**SUPPLIED RECORDS:**
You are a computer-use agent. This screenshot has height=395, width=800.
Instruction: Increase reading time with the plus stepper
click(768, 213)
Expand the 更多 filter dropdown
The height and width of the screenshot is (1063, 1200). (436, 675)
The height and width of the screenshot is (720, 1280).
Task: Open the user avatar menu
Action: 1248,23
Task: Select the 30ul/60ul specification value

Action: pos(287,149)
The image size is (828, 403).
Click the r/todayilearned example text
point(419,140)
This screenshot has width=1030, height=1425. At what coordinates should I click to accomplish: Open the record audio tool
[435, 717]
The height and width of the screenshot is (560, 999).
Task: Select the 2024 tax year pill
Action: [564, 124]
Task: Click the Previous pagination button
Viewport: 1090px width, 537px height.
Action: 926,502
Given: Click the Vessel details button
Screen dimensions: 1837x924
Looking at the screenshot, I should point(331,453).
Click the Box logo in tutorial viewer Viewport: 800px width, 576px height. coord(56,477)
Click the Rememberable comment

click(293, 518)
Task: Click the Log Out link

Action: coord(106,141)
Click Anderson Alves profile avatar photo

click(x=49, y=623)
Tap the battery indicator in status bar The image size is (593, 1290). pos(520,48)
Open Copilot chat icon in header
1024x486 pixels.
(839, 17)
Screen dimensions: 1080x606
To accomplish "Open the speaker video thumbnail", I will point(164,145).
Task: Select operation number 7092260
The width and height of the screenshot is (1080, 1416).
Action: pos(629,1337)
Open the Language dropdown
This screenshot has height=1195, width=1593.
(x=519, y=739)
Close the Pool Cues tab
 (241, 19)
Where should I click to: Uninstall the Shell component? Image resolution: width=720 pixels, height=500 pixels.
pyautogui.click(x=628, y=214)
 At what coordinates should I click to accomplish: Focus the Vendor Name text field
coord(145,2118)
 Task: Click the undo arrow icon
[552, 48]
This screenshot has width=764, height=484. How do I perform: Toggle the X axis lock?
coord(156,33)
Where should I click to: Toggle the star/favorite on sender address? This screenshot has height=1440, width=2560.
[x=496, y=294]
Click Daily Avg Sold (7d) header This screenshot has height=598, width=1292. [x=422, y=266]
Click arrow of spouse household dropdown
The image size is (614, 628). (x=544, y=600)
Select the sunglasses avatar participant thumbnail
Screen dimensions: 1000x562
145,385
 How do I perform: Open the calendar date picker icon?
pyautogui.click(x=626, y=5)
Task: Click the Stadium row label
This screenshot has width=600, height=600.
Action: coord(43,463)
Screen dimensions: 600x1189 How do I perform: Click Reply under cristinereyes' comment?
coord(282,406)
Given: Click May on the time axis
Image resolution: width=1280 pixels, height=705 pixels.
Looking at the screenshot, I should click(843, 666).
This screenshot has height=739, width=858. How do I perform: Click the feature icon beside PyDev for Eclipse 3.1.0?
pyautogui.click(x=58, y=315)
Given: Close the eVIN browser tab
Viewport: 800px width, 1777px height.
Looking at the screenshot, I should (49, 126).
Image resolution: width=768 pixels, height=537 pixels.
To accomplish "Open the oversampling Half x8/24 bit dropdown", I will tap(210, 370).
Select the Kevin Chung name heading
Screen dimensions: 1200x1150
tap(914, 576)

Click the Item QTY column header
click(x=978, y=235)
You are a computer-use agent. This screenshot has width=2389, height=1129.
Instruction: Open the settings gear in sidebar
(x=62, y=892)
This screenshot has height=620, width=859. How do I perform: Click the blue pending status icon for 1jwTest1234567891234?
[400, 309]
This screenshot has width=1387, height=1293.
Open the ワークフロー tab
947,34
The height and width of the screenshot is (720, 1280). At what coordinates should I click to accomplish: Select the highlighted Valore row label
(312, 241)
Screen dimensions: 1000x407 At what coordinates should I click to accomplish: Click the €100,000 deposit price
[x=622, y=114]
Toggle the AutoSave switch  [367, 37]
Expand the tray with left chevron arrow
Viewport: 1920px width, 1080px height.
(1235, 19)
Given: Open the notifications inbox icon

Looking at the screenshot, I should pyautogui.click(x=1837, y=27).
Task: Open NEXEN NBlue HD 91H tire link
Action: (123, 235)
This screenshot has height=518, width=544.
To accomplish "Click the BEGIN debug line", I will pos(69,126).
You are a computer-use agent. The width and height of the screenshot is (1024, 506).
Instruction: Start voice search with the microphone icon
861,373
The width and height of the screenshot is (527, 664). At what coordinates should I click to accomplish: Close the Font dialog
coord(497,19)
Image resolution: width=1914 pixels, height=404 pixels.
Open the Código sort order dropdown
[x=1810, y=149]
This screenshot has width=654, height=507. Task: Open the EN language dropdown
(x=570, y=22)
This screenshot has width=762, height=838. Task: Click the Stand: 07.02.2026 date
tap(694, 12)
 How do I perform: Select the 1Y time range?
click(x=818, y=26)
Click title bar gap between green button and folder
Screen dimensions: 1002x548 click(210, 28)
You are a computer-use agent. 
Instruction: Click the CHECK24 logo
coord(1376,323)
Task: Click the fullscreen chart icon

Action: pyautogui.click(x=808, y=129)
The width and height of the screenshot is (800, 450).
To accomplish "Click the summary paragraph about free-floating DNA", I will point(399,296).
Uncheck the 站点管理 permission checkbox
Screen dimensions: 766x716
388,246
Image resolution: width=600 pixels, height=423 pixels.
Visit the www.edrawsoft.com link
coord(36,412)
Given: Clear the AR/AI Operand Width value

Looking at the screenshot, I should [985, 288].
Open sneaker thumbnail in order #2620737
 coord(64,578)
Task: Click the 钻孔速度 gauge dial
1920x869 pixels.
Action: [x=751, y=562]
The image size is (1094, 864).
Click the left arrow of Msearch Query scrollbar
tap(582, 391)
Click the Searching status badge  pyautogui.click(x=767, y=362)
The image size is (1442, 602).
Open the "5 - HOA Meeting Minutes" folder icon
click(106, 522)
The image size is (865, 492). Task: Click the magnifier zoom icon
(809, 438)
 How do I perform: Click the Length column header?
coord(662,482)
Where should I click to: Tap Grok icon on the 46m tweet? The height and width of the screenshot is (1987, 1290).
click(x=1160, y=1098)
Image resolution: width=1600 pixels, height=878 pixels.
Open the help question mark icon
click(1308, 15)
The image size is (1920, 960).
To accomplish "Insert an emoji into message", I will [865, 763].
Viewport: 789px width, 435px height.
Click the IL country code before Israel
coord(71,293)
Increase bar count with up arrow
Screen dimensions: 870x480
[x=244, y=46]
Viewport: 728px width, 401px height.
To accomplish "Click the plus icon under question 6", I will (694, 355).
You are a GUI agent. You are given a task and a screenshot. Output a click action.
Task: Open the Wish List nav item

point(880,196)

**WHAT YOU WILL DO:**
Report how many lines in the listing above hold the string "computer", giving the number and no other words.

**WRITTEN ANSWER:**
4